• _TASK TO CARRY OUT_
Transcribe the records below exactly as they appear, omitting any pictures.
++++
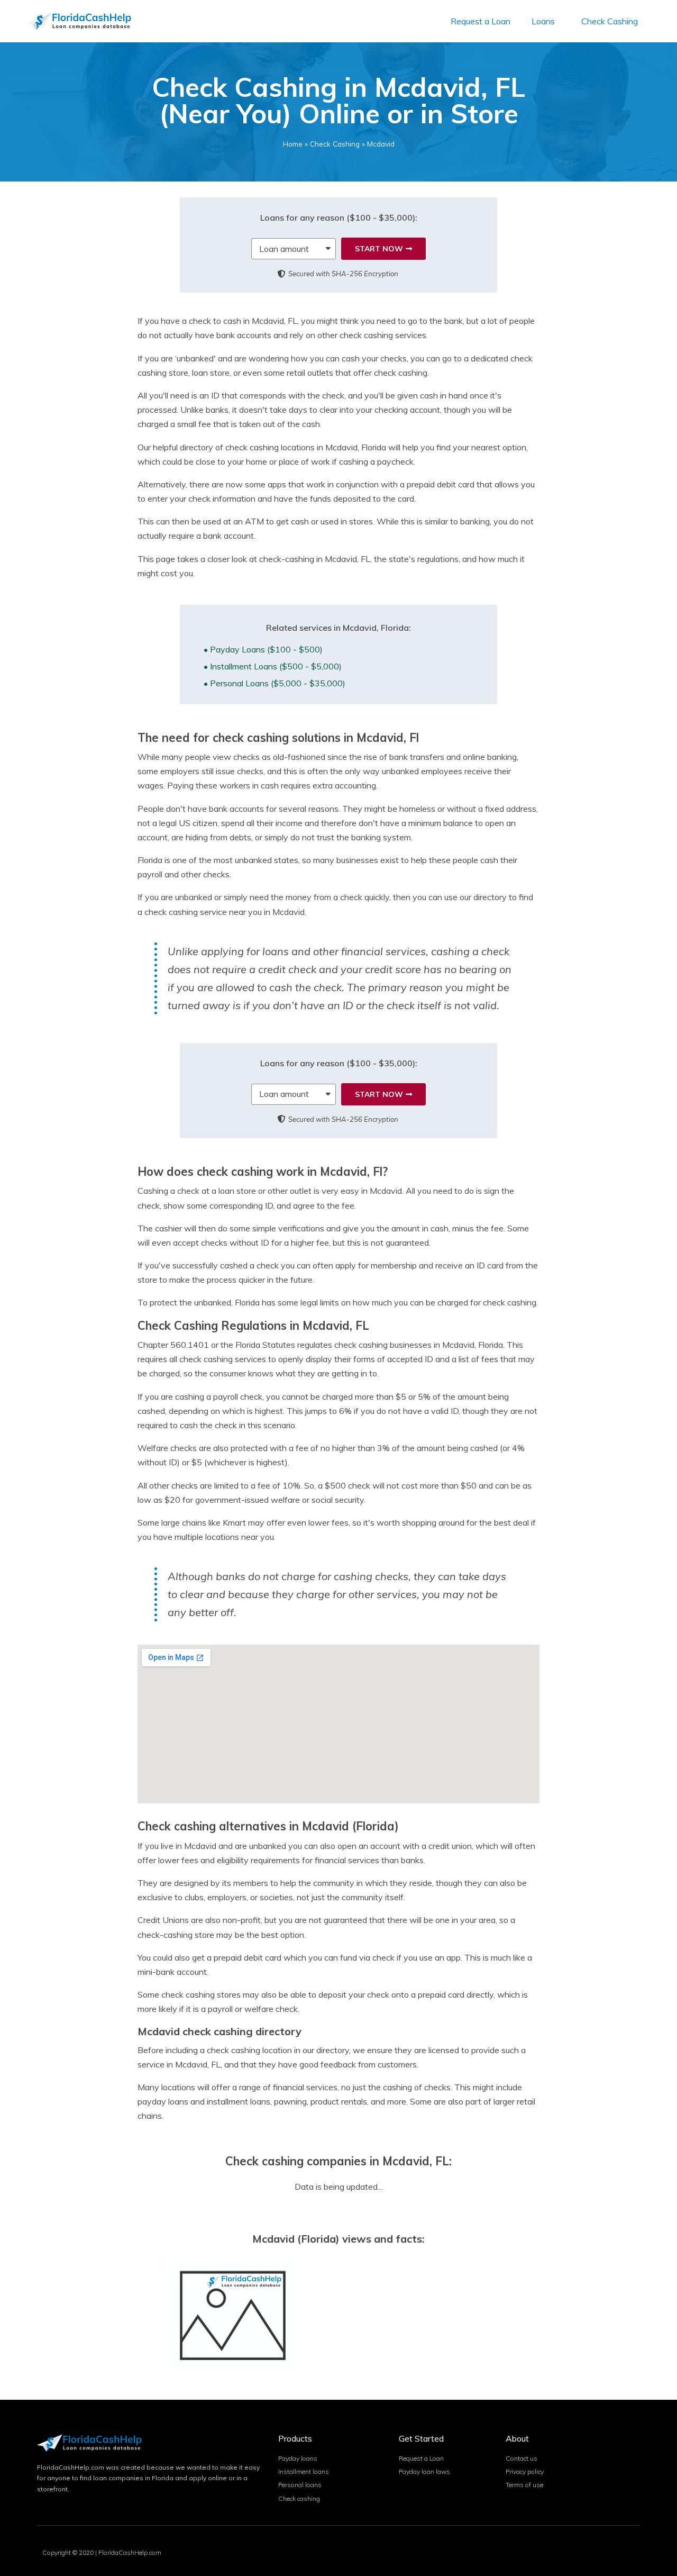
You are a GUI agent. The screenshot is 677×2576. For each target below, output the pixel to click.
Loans (543, 21)
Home (293, 143)
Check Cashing (609, 21)
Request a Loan (480, 21)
++++
• _EXPECTED ANSWER_
You are a GUI agent. The screenshot is 677×2576. For each target below, output the pixel to click.
Loans (543, 21)
Home (293, 143)
Check Cashing (609, 21)
Request a Loan (480, 21)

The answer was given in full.